What would it be like to live forever? Writer Richard Dooling explores this question in this fictional piece from Esquire.

Originally published May 1999. Published on KurzweilAI.net May 22, 2001.

1994

March 30: Today I turn forty. I am officially protected by the Age Discrimination in Employment Act. If I had an employer, I could now sue him if he discriminated against me because of my, ulp, age. Until now, I’ve half believed in one of Vladimir Nabokov’s elegant syllogisms: Other men die, but I am not other men; therefore, I’ll not die. Nabokov died in 1977. Every time I look in the bathroom mirror, I see Death, the Eternal Footman (looking quite proud), standing in the shadows behind me, holding my coat, snickering. I live with my family in my hometown of Omaha. My selfish genes have managed an immortality of sorts by getting themselves into four delightful children, who are still too young to turn on me. My wife and I have enjoyed nine years of marriage, what Robert Louis Stevenson called “a friendship recognized by the police.” I’m Catholic, so as mortality looms on the far side of the middle-age horizon, I seek consolation in my Christian faith and one of its central tenets: belief in the immortality of my soul. But the lawyer in me also highlights the usual caveats and provisos. According to the Scriptures, my quality of life after death may depend on my ability to love my fellow man. This is a big problem. I forgot to mention that in addition to being a practicing Catholic, I’m also a practicing misanthrope. As I see it, my only chance of avoiding eternal damnation is to stay alive until I learn to love other people. Or until some future pope issues an encyclical providing spiritual guidance for misanthropic Catholics. November 16: My second novel, White Man’s Grave, is a finalist for the National Book Award. For at least a day or two, I wonder if I might be able to achieve immortality by writing great literature. My wife and I fly to the awards ceremony in New York City, where William Gaddis wins the National Book Award in Fiction for A Frolic of His Own.
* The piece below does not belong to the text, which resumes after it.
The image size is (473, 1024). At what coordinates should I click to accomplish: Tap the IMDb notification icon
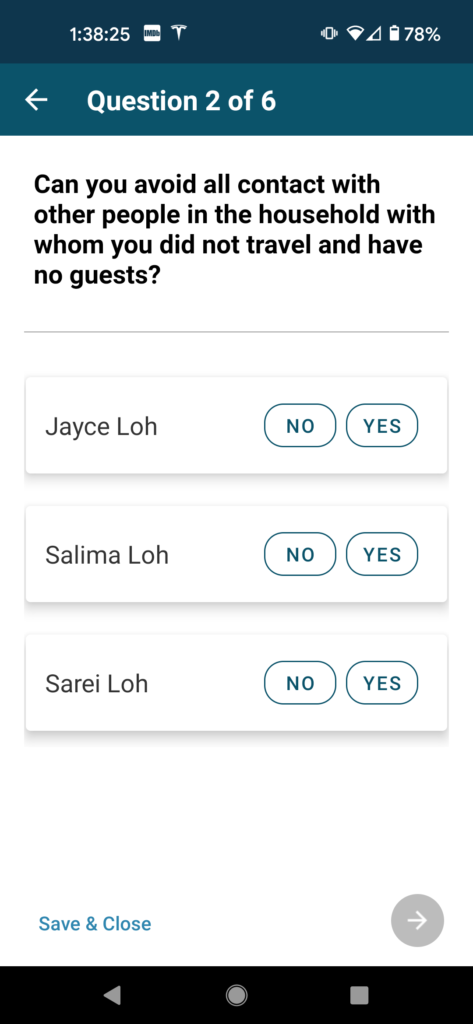152,34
You might like this interview I did with futurist writer Nikola Danaylov, who runs the Singularity Weblog and wrote ‘Conversations with the Future: 21 Visions for the 21st century’, on how advances in AI could utterly transform human society and the health of the global transhumanist movement.

I’m trying to grow my futurism YouTube channel (transhumanism, AI, space colonisation etr) so if this is of interest to you I’d be very grateful for any subscribers.

https://www.youtube.com/channel/UCnVLqMgLDwO-aSk5YcYo1dA


https://facebook.com/LongevityFB https://instagram.com/longevityyy/ https://twitter.com/Longevityyyyy https://linkedin.com/company/longevityy/

- Please also subscribe and hit the notification bell and click “all” on these YouTube channels:

https://youtube.com/channel/UCAvRKtQNLKkAX0pOKUTOuzw
https://youtube.com/user/BrentAltonNally
https://youtube.com/user/EternalLifeFan
https://youtube.com/user/MaxSam16
https://youtube.com/user/LifespanIO/videos

SHOW NOTES WITH TIME STAMPS:

Reason has done a great video and article on AI facial recognition, surveillance, etc, and combined it with fashion ideas. It’s created by Zach Weissmueller and Justin Monticello. My interview (as well as others) show up throughout the 11 min video. This is really important watching for the coming future:


Privacy activists say we should be alarmed by the rise of automated facial recognition surveillance. Transhumanist Zoltan Istvan says it’s time to embrace the end of privacy as we know it.